It was the year the performing arts came back with a vengeance after the uncertain years of 2020, 2021, and 2022.
The year also saw the changing of the guard at the Cultural Center of the Philippines (CCP). Music educator Michelle Nikki Junia replaced interim president Margie Moran Floirendo in a CCP Board of Trustees elections held on August 16, 2023.
The year saw the revival of chamber opera by small opera groups, notably by the Viva Voce group of Camille Lopez Molina and Pablo Molina. Their La Boheme made well-received comebacks twice—at their Kalayaan venue and in a move-over engagement at the CCP’s Black Box Theater.
Wolfgang Amadeus Mozart’s Marriage of Figaro was translated into Tagalog by Dennis Marasigan and at year-end made its debut at the new Intramuros venue of the Cultural Center of the Philippines.
The major disappointment of the year was the twin bill of the operas Cavalleria Rusticana and Pagliacci.

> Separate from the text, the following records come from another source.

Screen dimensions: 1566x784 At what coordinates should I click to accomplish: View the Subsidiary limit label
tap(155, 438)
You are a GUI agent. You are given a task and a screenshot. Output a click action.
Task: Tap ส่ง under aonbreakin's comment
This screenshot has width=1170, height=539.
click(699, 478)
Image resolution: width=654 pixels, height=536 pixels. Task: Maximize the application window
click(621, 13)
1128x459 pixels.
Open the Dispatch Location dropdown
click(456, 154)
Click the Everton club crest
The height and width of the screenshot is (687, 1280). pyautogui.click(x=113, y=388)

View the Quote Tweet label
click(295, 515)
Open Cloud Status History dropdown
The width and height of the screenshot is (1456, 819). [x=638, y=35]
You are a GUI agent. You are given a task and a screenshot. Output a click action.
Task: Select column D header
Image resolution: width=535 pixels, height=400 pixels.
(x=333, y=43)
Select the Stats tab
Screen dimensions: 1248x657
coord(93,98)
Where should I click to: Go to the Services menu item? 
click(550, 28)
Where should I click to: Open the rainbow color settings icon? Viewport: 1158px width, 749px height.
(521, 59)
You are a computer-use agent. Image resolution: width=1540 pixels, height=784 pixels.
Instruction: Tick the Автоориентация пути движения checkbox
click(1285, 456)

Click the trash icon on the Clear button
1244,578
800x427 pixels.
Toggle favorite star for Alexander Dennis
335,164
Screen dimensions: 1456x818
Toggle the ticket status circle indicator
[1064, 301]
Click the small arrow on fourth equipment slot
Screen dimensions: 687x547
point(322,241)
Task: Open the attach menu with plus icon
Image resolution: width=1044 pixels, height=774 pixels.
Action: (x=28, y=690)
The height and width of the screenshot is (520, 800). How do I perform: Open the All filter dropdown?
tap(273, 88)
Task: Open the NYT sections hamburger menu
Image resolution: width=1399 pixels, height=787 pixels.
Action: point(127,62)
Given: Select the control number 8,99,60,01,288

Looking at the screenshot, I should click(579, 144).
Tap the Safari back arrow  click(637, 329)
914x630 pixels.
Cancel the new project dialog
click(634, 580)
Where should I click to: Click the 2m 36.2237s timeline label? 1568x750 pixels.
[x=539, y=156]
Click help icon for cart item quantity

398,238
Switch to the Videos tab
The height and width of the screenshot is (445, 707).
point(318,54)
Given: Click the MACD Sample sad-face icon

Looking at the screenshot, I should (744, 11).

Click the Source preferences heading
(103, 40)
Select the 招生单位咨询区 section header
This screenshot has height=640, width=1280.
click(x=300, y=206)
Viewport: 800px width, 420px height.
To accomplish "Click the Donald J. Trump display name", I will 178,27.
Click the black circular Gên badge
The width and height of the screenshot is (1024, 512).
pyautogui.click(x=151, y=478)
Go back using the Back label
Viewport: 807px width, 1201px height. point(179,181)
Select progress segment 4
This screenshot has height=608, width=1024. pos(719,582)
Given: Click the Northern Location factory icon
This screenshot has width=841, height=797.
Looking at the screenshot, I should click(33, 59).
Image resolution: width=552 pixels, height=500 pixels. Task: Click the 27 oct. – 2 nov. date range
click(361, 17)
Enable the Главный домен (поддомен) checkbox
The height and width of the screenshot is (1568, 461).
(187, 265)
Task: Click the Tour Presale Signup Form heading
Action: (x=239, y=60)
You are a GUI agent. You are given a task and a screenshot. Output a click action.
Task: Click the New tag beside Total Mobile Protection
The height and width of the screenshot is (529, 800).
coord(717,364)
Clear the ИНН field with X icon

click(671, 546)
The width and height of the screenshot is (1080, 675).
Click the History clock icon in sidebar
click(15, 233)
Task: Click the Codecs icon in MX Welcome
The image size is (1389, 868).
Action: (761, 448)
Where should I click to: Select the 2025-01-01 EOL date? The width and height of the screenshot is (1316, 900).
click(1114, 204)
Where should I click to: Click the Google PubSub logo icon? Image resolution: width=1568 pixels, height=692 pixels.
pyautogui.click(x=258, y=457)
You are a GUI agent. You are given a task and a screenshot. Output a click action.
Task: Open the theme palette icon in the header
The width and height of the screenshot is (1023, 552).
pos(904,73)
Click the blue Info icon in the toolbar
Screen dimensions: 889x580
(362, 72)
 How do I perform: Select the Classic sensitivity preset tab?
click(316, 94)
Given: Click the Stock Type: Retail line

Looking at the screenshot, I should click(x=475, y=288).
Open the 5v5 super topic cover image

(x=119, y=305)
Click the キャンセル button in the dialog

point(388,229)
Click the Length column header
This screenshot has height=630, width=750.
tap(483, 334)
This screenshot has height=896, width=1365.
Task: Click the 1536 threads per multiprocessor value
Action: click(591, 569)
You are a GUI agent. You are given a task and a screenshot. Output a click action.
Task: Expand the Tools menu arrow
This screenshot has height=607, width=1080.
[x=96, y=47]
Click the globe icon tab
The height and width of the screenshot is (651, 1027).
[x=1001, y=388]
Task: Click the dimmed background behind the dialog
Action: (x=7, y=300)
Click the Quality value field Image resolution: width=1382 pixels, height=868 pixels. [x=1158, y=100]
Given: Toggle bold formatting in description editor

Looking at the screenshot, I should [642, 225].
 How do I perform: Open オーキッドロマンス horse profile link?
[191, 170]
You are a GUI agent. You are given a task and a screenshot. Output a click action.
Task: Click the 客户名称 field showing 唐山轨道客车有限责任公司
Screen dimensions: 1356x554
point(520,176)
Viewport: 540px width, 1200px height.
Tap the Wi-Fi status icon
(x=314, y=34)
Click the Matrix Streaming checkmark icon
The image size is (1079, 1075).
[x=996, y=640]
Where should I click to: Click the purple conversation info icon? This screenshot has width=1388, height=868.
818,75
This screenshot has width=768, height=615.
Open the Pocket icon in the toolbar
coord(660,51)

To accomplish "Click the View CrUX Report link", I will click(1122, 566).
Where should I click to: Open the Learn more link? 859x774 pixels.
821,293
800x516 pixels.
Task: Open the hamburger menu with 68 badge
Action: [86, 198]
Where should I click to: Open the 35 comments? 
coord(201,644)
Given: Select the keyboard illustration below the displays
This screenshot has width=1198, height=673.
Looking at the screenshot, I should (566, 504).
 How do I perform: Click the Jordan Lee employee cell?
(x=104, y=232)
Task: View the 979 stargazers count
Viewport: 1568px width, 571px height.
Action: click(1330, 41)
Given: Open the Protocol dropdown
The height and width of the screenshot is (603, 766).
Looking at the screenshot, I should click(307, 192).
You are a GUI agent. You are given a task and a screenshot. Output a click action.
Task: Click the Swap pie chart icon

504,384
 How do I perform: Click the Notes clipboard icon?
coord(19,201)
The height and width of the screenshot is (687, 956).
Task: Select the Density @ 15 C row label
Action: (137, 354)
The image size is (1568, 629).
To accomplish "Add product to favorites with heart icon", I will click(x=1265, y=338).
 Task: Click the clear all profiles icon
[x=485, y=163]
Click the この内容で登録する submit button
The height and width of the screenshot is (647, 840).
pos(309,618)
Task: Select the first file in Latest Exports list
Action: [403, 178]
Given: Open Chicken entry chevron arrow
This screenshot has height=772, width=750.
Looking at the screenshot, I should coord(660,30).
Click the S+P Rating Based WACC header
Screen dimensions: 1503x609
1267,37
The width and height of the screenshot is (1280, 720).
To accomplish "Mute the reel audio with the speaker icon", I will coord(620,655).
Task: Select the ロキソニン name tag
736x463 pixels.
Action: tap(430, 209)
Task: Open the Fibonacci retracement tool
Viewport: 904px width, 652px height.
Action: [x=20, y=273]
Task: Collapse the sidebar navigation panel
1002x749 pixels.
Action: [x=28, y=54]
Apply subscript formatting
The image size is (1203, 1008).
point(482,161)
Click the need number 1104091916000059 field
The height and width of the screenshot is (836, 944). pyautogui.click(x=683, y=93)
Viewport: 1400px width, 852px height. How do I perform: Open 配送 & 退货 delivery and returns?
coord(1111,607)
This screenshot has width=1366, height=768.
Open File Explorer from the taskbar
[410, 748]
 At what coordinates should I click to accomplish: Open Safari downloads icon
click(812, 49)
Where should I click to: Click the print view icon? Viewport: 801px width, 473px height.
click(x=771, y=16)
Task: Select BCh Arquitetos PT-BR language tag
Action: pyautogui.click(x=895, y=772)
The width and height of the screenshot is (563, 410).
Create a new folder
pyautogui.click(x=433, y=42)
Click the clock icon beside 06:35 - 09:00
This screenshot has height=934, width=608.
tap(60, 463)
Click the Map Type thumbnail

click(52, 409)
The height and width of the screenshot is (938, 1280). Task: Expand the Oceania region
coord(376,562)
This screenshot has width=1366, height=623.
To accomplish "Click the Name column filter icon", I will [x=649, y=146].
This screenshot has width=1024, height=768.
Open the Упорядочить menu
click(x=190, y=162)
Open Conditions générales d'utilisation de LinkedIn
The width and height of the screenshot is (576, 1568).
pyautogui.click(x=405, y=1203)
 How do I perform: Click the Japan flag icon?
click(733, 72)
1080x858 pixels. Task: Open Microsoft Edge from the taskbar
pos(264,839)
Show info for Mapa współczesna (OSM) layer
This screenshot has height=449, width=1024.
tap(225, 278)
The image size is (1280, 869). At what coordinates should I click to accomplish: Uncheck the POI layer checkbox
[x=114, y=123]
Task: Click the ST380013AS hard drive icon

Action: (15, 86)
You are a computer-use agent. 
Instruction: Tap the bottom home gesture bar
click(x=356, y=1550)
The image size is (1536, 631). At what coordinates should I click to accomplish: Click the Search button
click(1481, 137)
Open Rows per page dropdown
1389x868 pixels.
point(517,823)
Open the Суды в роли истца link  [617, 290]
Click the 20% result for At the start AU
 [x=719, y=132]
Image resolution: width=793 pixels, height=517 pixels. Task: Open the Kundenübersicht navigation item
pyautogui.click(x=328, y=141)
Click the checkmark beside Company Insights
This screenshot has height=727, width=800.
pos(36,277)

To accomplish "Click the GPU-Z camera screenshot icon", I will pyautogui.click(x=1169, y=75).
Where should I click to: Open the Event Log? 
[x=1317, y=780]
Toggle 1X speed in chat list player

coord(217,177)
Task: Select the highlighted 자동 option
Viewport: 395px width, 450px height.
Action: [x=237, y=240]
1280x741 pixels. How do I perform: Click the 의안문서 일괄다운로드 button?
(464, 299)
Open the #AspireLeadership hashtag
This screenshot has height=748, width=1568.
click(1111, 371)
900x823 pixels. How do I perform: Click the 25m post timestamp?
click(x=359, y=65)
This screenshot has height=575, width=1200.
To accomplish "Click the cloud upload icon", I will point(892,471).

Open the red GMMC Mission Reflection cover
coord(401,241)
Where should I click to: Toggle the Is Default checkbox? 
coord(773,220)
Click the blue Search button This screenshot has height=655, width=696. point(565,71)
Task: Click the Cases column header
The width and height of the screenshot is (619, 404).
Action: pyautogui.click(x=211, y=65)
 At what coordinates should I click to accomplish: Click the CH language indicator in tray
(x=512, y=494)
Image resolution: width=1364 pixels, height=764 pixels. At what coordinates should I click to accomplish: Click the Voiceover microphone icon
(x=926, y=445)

The innovative ideas of good directors didn’t succeed in saving a production weighed down by singers who had seen better years.
NATIONAL ARTISTS FOR DANCE
It was the year of the National Artists for Dance—Alice Reyes and Agnes Locsin, whose Rama Hari and Encantada made dramatic comebacks at the Metropolitan Theater and at the Samsung Theater for Performing Arts.
The Philippine Philharmonic Orchestra (PPO) observed its 50th year at the Metropolitan Theater and reprised its 1973 opening concert with alternating conductors Rodel Colmenar and Herminigildo Ranera.
As expected, tenor Arthur Espiritu shook the theater with selected arias from Faust and La Boheme, and Aidan Ezra Baracol, the young graduate from the Philippine High School for the Arts, shone in Lucrecia Roces Kasilag’s Divertissement for Piano and Orchestra. Raul Sunico, however, didn’t live up to his campus followers in the Gershwin concerto.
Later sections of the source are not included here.